Source data >>
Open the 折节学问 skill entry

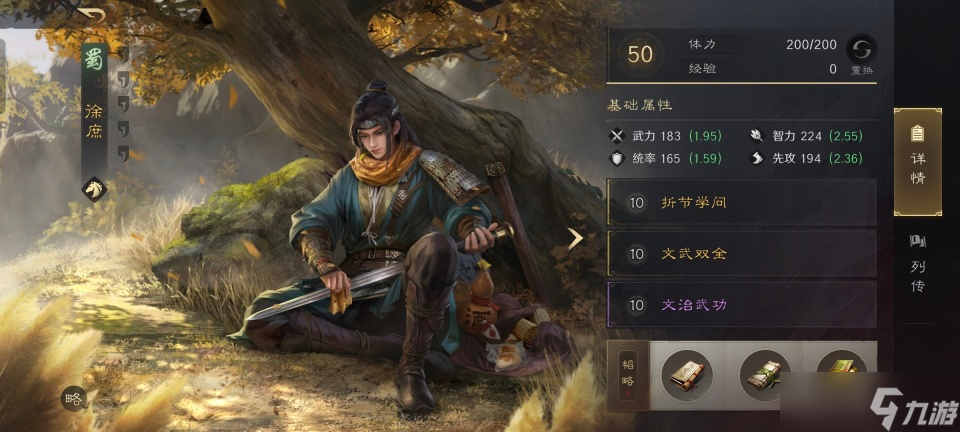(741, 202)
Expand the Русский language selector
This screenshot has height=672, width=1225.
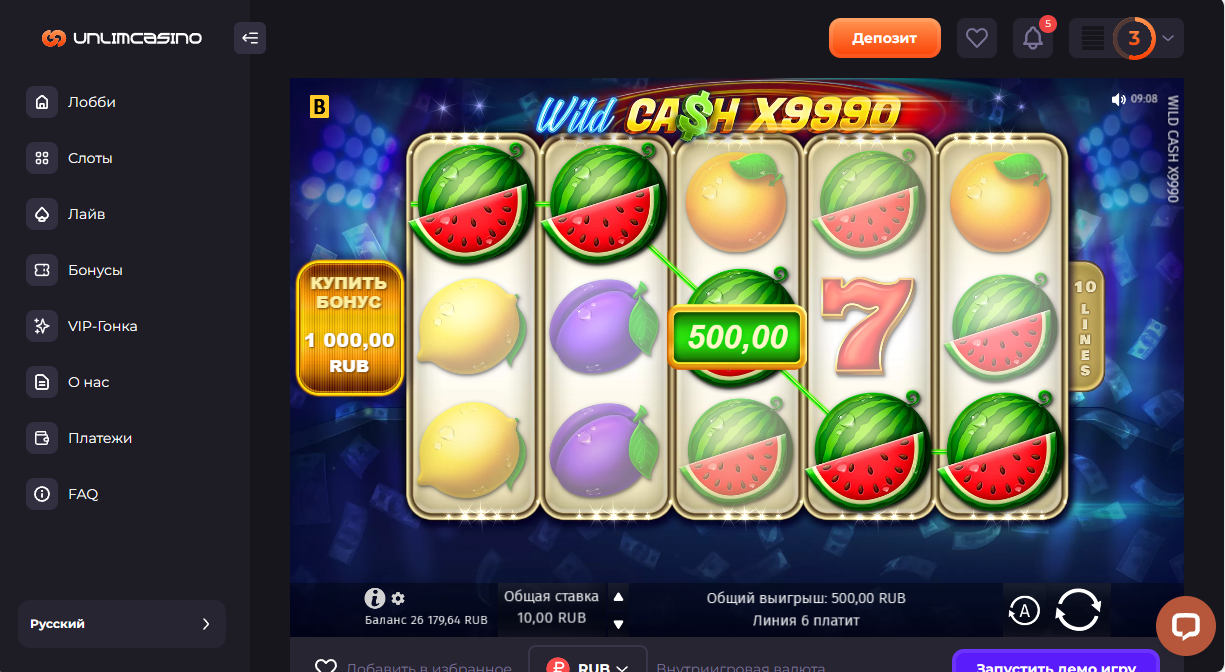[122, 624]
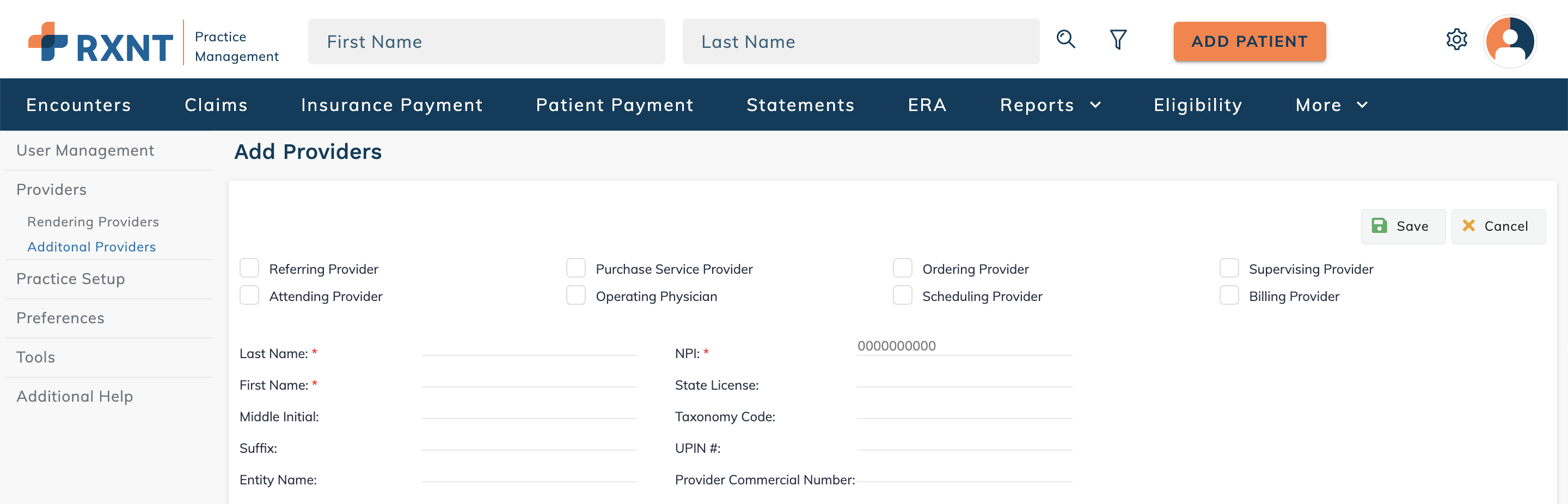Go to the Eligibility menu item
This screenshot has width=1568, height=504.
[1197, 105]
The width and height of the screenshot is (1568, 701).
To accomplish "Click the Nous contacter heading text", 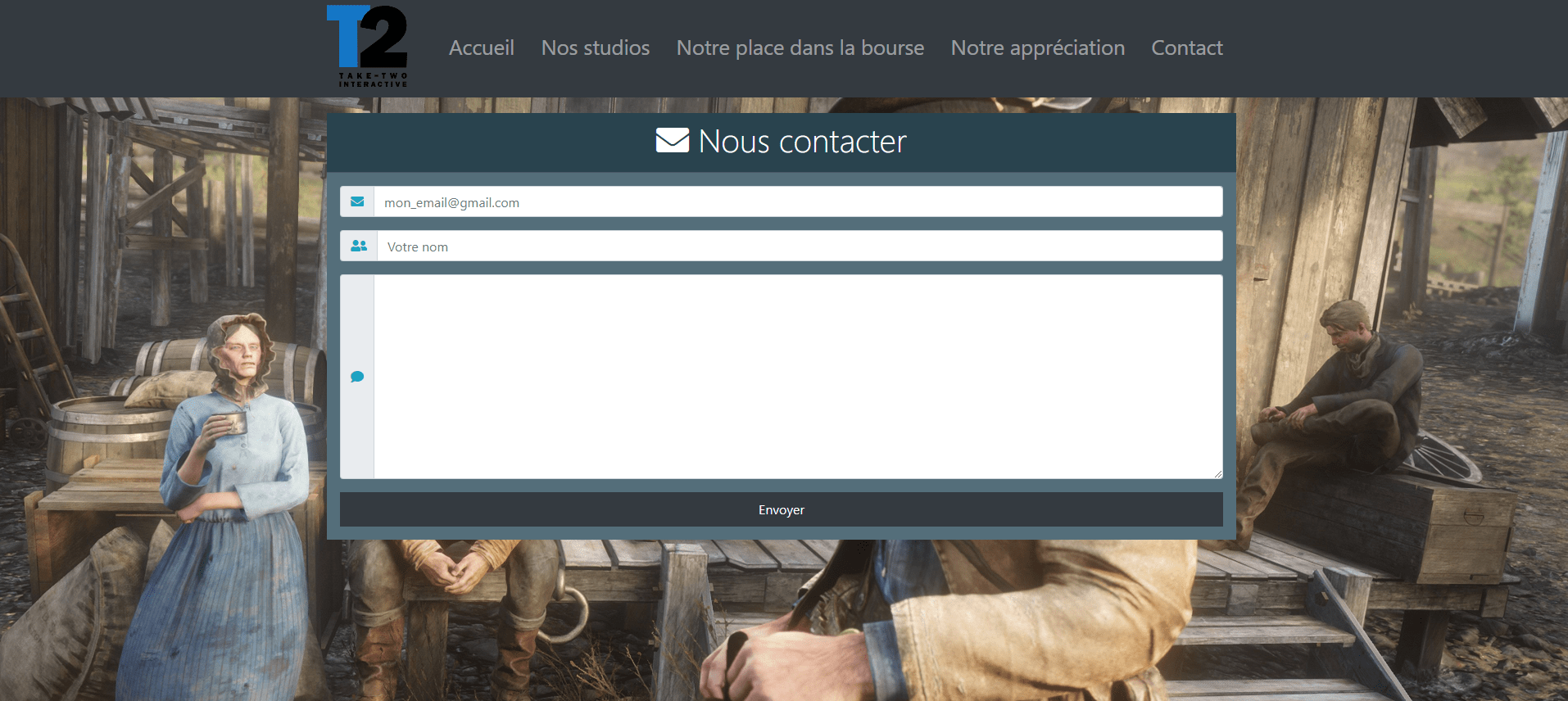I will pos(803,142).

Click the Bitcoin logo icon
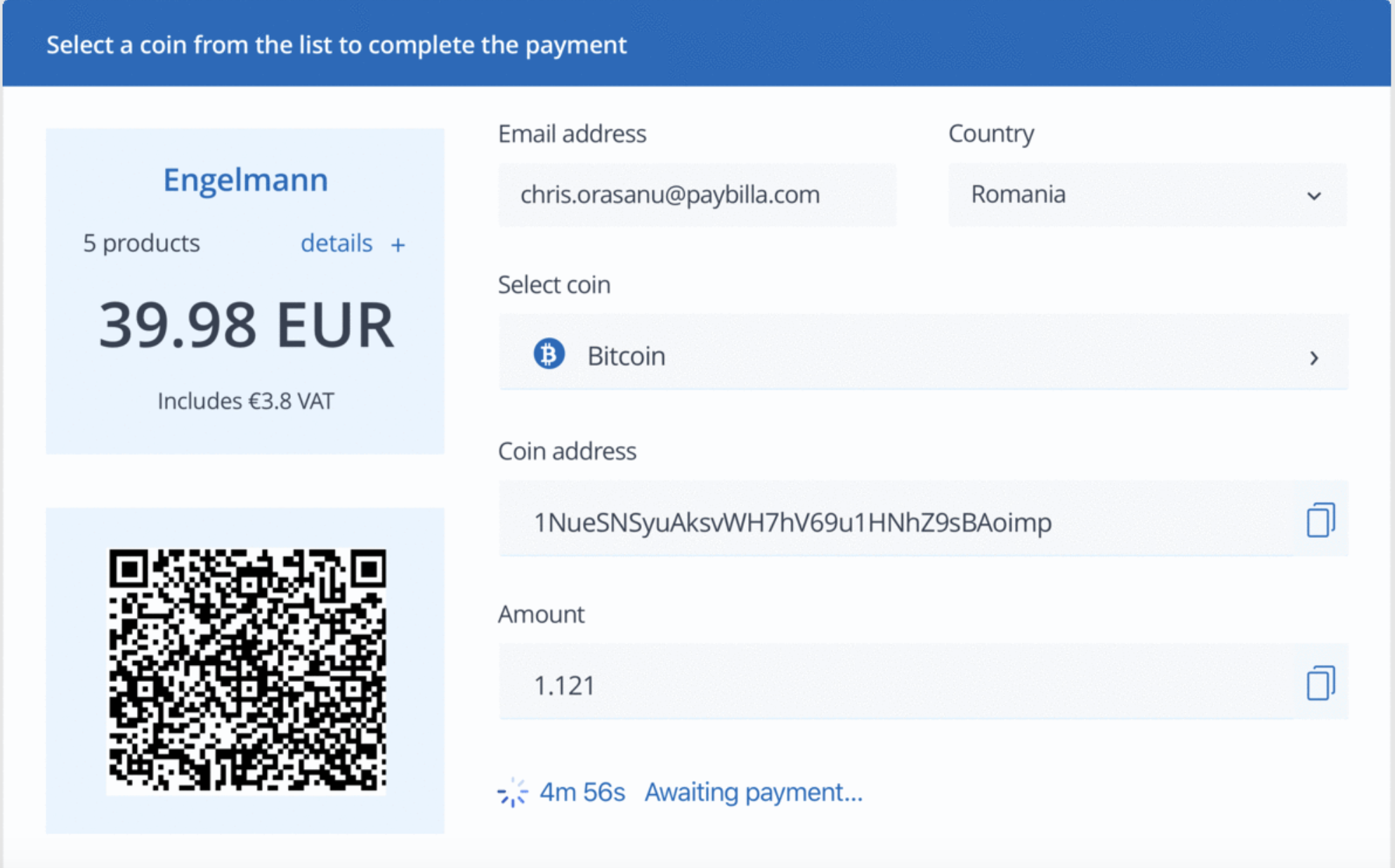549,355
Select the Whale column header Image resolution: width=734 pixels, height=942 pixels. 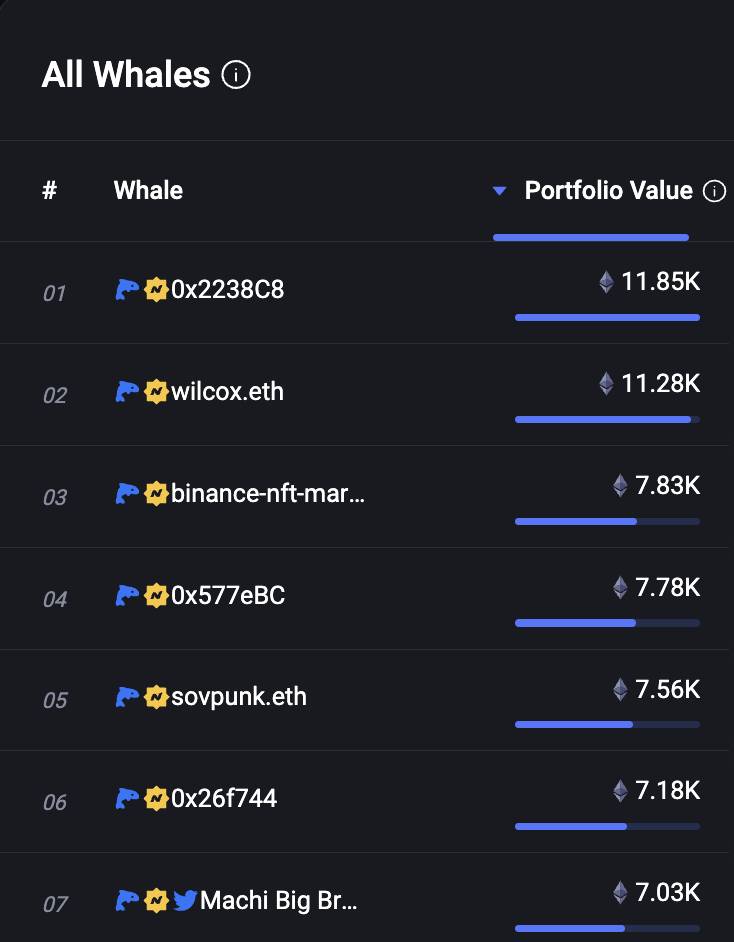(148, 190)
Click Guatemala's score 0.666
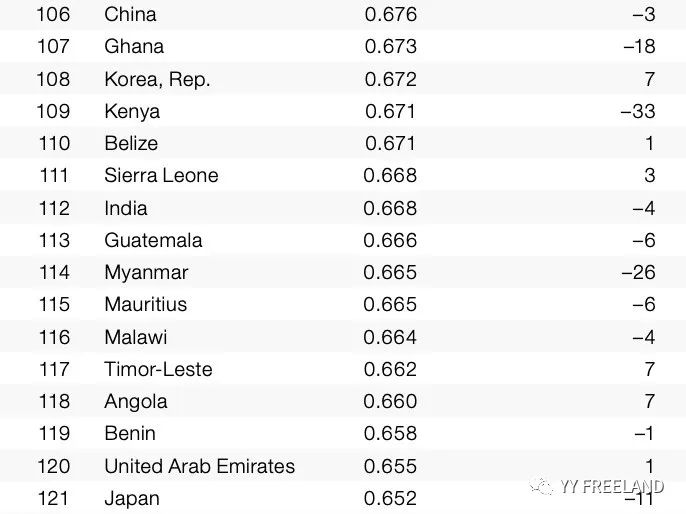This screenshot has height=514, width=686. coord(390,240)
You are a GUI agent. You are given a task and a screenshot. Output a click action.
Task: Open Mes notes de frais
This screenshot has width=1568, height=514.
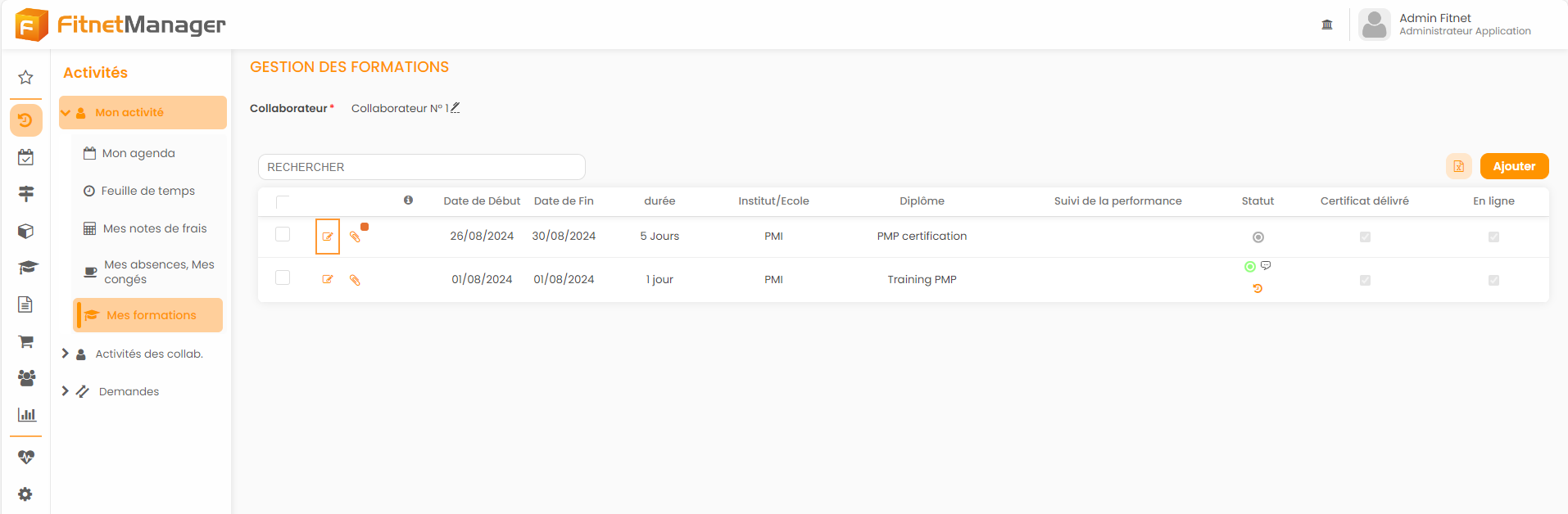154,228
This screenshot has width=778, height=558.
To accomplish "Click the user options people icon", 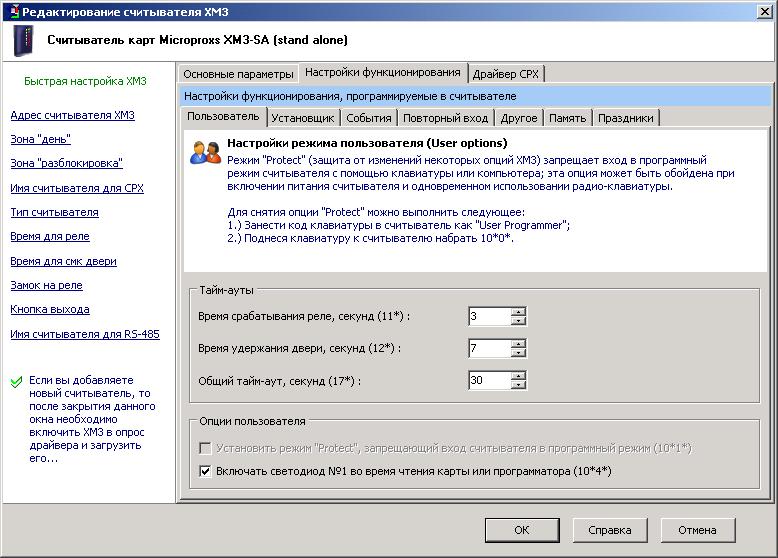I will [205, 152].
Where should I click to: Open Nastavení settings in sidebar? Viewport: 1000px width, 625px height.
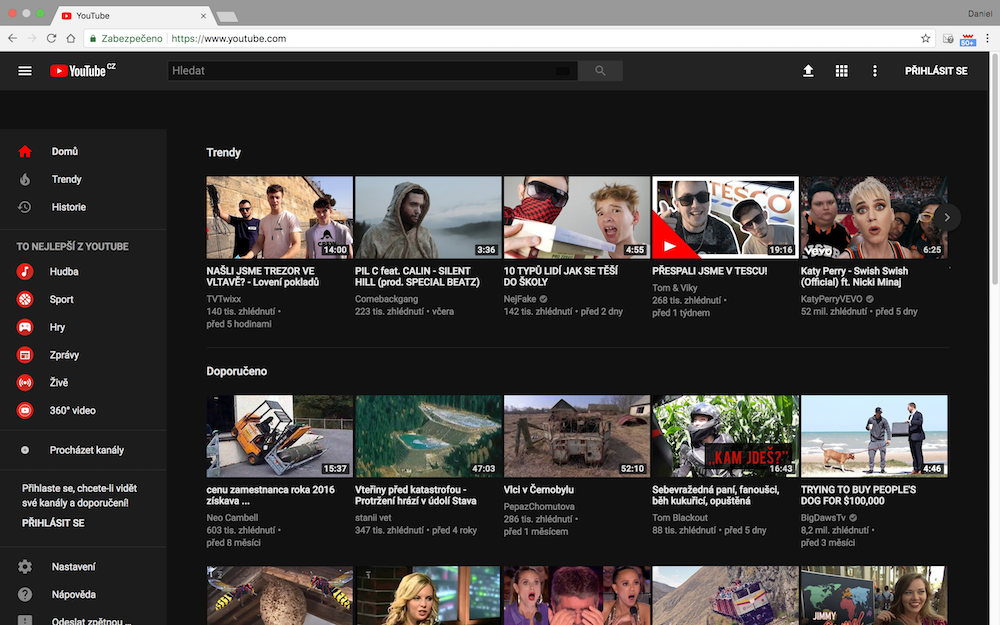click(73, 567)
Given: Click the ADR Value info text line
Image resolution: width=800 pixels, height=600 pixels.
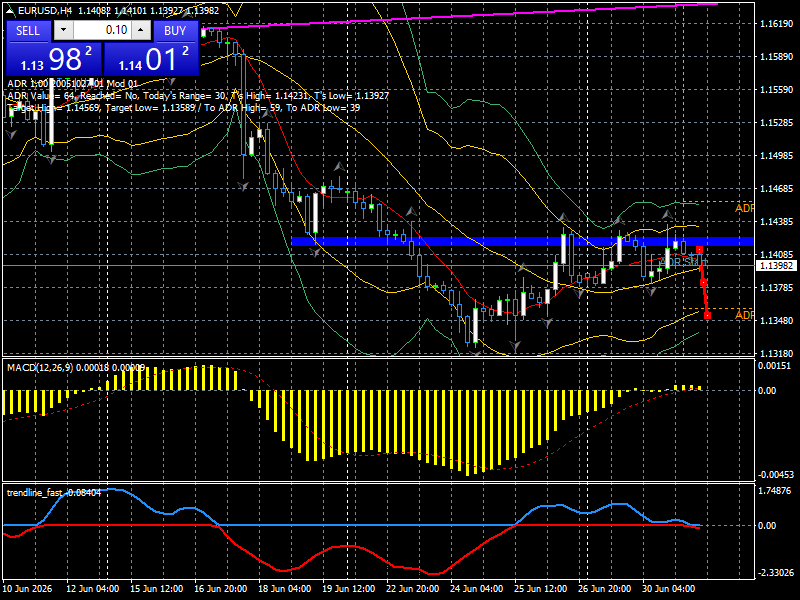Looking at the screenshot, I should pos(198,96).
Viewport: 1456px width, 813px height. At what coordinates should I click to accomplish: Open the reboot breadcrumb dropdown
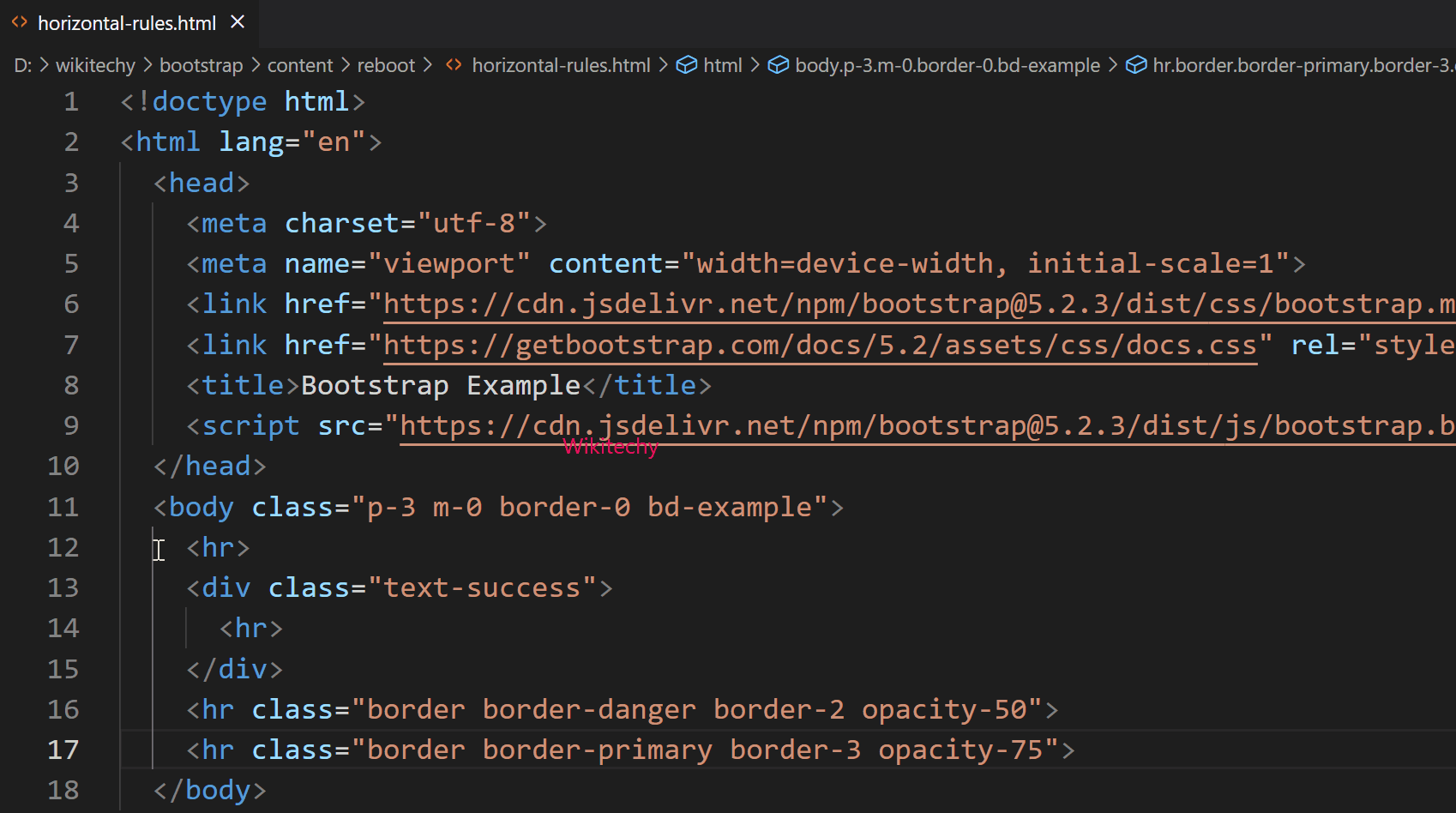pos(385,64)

Given request >> Arrange the items, starting with the line containing "Viewport: 1456px width, 813px" and going on through the end of the items, as a two-column CSV with the columns instruction and coordinates. Give one row per item, with its text and its answer each in a single quoted field, line breaks replaced by spaces, and the pictures left out.

Solved problem >>
instruction,coordinates
"Viewport: 1456px width, 813px height. At what coordinates should I click to accomplish: Open the reboot breadcrumb dropdown","pos(385,64)"